Makers say Olestra is doing well in test markets

Published June 12, 1997|Updated Oct. 1, 2005

(ran SP, ST editions)

Whatever happened to Olestra? When last we left the story of the controversial fat substitute, it was being test marketed in snack chips in three cities. Despite approval by the U.S. Food and Drug Administration, consumer groups and manufacturers were lined up on both sides of the grocery store aisle, taking pot shots at it.

Procter & Gamble, the manufacturer of Olestra, and Frito-Lay, which was test marketing it in its chips, argued that Olestra, a synthetic chemical made of sugar and vegetable oil, passes through the body safely. Consumer watchdog groups contended that the product, which appears in foods under the name Olean, can cause gastrointestinal distress and that it depletes nutrients believed to prevent disease.
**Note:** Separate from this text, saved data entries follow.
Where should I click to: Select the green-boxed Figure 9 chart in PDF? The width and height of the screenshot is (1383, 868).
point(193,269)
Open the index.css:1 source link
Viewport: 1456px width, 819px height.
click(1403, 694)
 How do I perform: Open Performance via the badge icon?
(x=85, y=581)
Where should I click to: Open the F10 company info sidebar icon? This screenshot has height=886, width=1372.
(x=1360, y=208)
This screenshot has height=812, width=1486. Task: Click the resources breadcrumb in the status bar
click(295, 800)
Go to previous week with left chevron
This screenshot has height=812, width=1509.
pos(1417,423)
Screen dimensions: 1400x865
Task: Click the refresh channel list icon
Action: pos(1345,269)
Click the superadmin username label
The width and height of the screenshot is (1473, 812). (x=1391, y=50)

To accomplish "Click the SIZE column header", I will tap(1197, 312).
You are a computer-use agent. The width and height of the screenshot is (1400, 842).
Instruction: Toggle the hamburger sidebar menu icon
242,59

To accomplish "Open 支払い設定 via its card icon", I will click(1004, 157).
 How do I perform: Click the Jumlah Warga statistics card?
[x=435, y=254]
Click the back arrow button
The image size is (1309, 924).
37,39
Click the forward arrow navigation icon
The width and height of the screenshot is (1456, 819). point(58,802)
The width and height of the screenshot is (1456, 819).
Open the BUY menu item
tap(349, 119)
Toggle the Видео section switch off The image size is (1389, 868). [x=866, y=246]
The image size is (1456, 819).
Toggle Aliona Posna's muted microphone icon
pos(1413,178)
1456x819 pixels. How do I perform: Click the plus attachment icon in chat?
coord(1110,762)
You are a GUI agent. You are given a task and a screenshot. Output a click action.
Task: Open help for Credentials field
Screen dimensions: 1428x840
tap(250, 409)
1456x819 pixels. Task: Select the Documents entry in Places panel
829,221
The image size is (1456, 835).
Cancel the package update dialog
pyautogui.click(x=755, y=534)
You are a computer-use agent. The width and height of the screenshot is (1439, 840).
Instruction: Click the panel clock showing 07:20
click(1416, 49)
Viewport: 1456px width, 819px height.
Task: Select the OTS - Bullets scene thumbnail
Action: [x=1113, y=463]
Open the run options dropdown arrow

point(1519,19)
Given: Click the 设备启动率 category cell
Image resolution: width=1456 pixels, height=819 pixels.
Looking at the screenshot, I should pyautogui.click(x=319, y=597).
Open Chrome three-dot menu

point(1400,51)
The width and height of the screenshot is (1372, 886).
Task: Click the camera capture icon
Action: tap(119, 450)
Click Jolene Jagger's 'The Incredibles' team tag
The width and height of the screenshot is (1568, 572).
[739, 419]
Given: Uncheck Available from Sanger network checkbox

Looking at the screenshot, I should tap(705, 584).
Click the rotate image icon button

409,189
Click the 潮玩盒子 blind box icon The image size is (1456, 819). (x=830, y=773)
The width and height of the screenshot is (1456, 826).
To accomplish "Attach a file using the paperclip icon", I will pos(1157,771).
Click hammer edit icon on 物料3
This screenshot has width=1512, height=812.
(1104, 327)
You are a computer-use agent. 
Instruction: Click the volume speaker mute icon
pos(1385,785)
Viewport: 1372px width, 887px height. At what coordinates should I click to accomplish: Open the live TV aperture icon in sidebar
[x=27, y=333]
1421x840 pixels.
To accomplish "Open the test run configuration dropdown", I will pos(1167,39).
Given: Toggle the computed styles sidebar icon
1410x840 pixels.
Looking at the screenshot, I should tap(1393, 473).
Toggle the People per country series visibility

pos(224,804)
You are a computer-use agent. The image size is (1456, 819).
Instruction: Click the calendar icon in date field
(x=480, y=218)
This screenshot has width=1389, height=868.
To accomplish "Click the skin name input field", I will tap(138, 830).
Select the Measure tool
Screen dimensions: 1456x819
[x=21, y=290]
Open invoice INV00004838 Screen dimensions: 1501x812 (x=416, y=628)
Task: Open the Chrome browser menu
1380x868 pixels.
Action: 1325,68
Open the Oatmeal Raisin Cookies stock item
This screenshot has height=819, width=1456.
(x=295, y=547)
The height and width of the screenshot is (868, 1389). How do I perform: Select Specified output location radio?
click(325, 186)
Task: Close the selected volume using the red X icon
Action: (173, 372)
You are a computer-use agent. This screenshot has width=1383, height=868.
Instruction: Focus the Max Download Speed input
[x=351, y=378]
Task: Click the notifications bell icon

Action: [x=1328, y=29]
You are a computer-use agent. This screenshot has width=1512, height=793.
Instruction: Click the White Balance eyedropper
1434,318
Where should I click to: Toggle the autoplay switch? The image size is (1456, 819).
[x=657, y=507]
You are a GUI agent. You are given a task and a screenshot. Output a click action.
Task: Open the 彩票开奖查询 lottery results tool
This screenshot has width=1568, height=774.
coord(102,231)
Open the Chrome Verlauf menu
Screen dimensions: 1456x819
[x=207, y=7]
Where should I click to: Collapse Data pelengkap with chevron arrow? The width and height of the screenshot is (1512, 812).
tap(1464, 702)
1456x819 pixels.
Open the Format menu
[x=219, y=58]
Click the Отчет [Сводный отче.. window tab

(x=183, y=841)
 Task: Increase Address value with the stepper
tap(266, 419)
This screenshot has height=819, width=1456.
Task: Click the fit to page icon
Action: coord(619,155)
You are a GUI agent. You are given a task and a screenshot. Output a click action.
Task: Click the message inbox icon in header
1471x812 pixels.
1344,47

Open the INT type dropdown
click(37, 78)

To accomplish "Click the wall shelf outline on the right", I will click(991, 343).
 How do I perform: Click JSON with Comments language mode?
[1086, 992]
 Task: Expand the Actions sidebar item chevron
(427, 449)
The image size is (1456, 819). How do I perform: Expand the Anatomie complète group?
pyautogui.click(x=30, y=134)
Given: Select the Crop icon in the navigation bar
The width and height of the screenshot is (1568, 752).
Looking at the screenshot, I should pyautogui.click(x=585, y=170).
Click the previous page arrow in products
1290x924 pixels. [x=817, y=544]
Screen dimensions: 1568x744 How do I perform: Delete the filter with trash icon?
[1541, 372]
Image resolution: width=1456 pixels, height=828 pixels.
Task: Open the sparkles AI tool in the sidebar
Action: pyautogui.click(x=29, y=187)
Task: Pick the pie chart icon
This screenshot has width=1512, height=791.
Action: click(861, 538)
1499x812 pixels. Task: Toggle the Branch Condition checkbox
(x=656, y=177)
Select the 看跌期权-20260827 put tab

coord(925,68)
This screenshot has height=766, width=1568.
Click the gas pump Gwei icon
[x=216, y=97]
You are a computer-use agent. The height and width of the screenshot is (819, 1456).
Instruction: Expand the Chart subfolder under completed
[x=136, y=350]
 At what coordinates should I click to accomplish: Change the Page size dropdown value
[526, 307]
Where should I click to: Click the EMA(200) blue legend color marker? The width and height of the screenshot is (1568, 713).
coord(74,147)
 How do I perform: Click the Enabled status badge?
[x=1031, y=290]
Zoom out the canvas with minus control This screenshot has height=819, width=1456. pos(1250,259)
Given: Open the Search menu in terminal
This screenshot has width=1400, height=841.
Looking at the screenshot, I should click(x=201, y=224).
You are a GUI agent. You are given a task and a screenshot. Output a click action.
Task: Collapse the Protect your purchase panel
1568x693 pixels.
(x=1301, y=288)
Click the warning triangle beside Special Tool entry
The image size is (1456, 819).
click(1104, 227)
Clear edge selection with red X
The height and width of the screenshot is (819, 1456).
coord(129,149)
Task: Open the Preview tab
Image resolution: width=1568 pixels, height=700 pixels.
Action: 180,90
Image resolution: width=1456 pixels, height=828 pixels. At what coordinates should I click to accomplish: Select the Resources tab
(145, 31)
To hedge its bets, the FDA requires all packages to carry a warning label.

A year later, the product is alive and well, according to the manufacturers, and is being test marketed in new products and new places. P&G is test marketing its own product, Pringles, and Frito-Lay has moved on to larger test markets. Incidentally, Frito-Lay has changed the name of the chips from Max to Wow.

"We were in test markets for six months," says Lynn Markley, Frito-Lay spokeswoman, "and we tested it to see what consumers thought, and we learned they liked snacks made with Olean as a choice. Sales were brisk, and we were encouraged, so we went to a larger test market, 3,000 locations in Indiana.

"Consumers felt the name Max didn't describe the product as best as it could. We tried hundreds of names, and Wow captured the nutritional benefits and great taste."

Meanwhile, in Grand Junction, Colo., Nabisco is testing fat-free Ritz and fat-free Wheat Thins made with the product.

"Ritz and Wheat Thins are the 1 and 2 best-selling crackers on the market," says Ann Smith of Nabisco. "They have very distinct tastes that people like, that we couldn't develop into a fat-free variety that would capture the taste, but with Olean we can deliver."

The crackers are doing very well, she says, but don't expect a national roll-out anytime soon. Test marketing is a complex phenomenon.

"We have to wait six to 12 months to complete the results and see how it does," she says. "If it does well, you look at where you want to go. Do you want to test market it somewhere else or roll it out nationally? Every product is different."

Sometimes all factors are go and the product moves immediately into national production, as happened with Nabisco Snackwells Cereal Bars, which were test marketed in Denver.

Even if all factors were go, no one could roll out Olestra-related products nationally just yet. Procter & Gamble doesn't have a plant with enough capacity just yet.